Pull every "screenshot" line out of the data below.

Records provided:

^^^^^^^^

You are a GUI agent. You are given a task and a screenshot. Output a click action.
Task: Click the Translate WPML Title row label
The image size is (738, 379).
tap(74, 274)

^^^^^^^^

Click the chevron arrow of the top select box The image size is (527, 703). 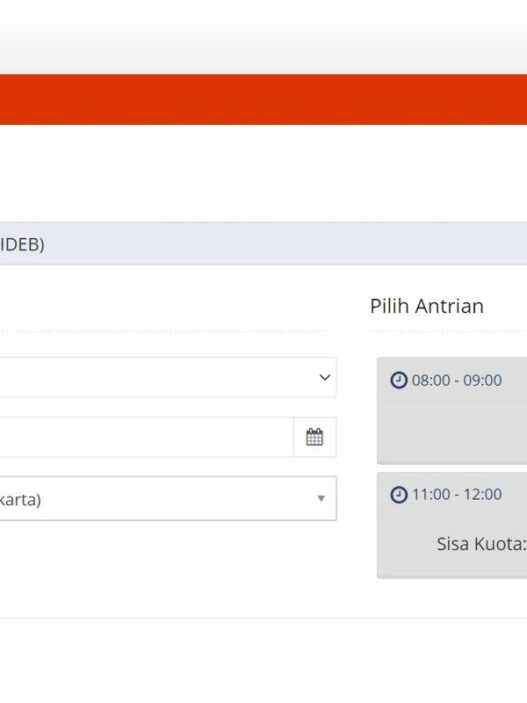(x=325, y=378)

^^^^^^^^

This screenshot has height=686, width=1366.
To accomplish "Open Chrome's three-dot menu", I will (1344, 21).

^^^^^^^^

Result:
You are a GUI agent. You are given a task and a screenshot. Output a click action.
This screenshot has height=686, width=1366.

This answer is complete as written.